Coenzyme Q10 (CoQ10, ubiquinol-10 or ubiquinone-10) is a fat-soluble vitamin-like structure which can be found in every cell and it function as a coenzyme in the key enzymatic steps during cellular energy production.[3] It shows antioxidant properties by interfering with oxygen-derived radicals and singlet oxygen to prevent lipid peroxidation and damage of biomolecules.[4]
Selenium reduces the activity of hydroperoxidase and lipoperoxidase via its glutathione peroxidase-like activity. It shows antioxidant properties by stopping free radical and peroxide formation.[5]
To the best of our knowledge, there is no study showing the effect of coenzyme Q and selenium against the oxidation in the kidney tissue during partial unilateral ureteral obstruction (PUUO) in the literature. Therefore, in the present study, we aimed to investigate the effect of antioxidant properties of coenzyme Q and selenium on oxidative stress, histopathological changes, and apoptosis in PUUO in rats.
Material and methods
In our study, a total of 24, 3-to 4-month-old female Sprague-Dawley rats weighing between 150 and 250 g (mean: 200 g) were used. The study design was accepted by Ankara Training and Research Hospital Local Ethics Commitee (Protocol Number: 276/06.03.2014). All procedures were carried out under veterinary control in accordance with the requirements of the 1986 International Strasbourg Universal Declaration of Animal Rights, with the approval of Ethical Board from Ankara Training and Research Hospital, Medical Sciences Experimental Research and Application Center (MSERAC). The subjects were housed in standard rat cages (n=6 in each cage) in a MSERAC-controlled setting. The rats were fed with pellet special for rodents and water. The removal of animal wastes, the supply of water and feed, the cleaning and control of the cages were carried out by the veterinarian and experienced staff of the center.

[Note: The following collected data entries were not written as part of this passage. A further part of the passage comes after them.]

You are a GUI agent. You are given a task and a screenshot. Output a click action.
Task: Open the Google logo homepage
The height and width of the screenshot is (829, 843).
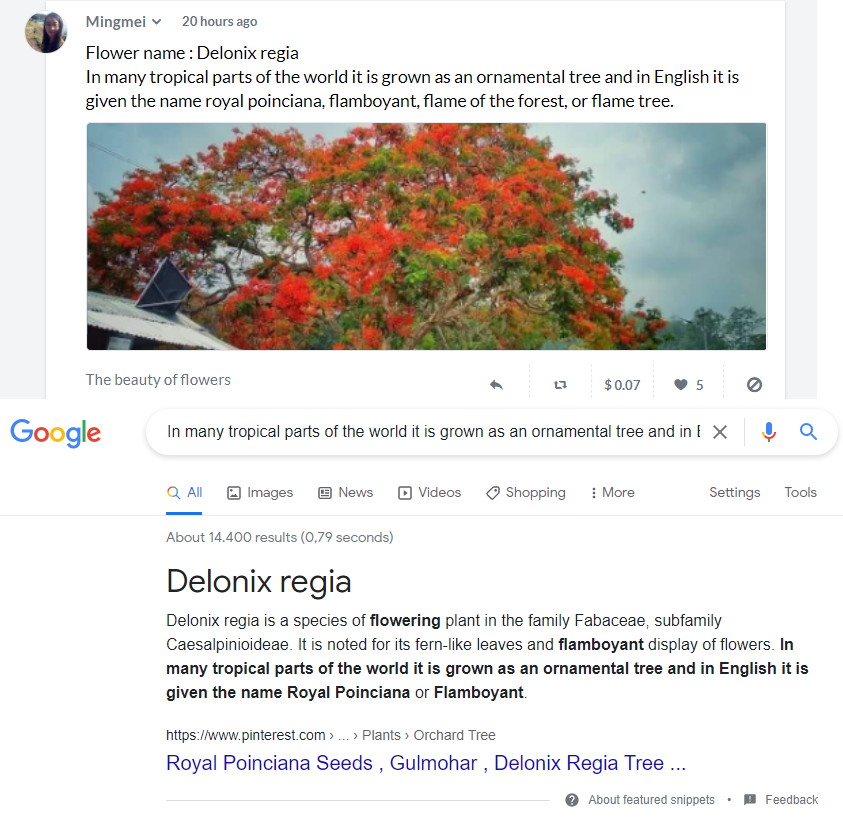pyautogui.click(x=55, y=433)
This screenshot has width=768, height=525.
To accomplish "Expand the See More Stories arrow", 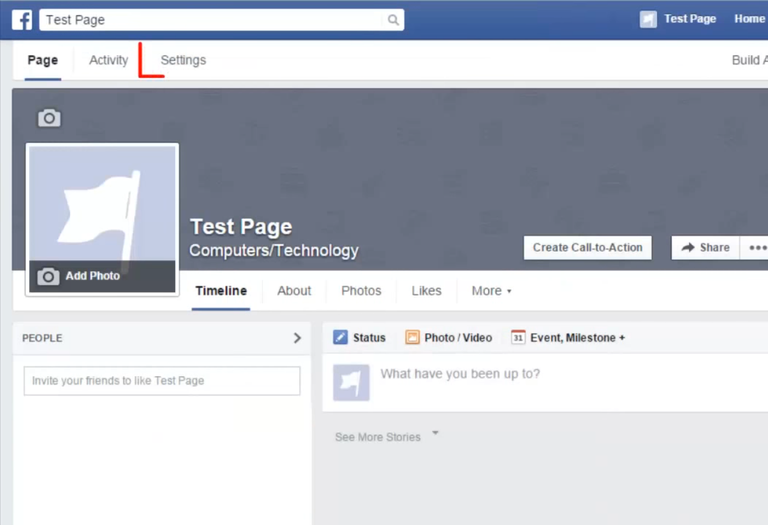I will [x=435, y=434].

Meperidine hydrochloride (HCl) 5–10 mg/kg intraperitoneal (i.p.) was administered to provide postoperative analgesia to the rats, and the rat chows and water were given after the effect of the anesthetic agent had passed. At the end of 15 days postoperatively, the abdomen of the rats was opened through the abdominal incisions in the same manner and the ligated ureter was found and excised including the kidney pelvis. Some specimens were taken into vials containing formaldehyde and stored at +4°C for histopathological examination. Some specimens were taken into vials without formaldehyde and prepared for immunohistochemical and antioxidant examination.
Experiment groups
In our study, the subjects were divided into four groups.
Group 1 (Control Group)
General anesthesia was provided by intramuscular (i.m.) injection of 5–10 mg/kg xylazine (Rompun, Bayer-Istanbul) and 50–70 mg/kg ketamine hydrochloride (Ketalar, Pfizer-İstanbul) to subjects before surgery. The midline of the abdominal wall was cleaned with 10% povidone iodine solution. A 2 cm-long midline abdominal skin and subcutaneous incisions were performed. After reaching the right ureter in the abdominal cavity, the layers were closed properly and the incision was closed with warm and wet compresses. At the end of 15 days, right nephrectomy was performed after these surgical procedures.
Group 2 (PUUO Group)
The midline of the abdominal wall was cleaned with 10% povidone iodine solution. A 2-cm long midline abdominal skin and subcutaneous incisions were performed. After reaching the right ureter in the abdominal cavity, the ureter was ligated into the psoas muscle with 2.0 silk sutures to obtain partial obstruction. To produce a unilateral partial obstruction the psoas-implanting technique described in 1962 by Ulm and Miller was adapted.[6] The layers were, then, closed anatomically and no active substance was administered to the rats.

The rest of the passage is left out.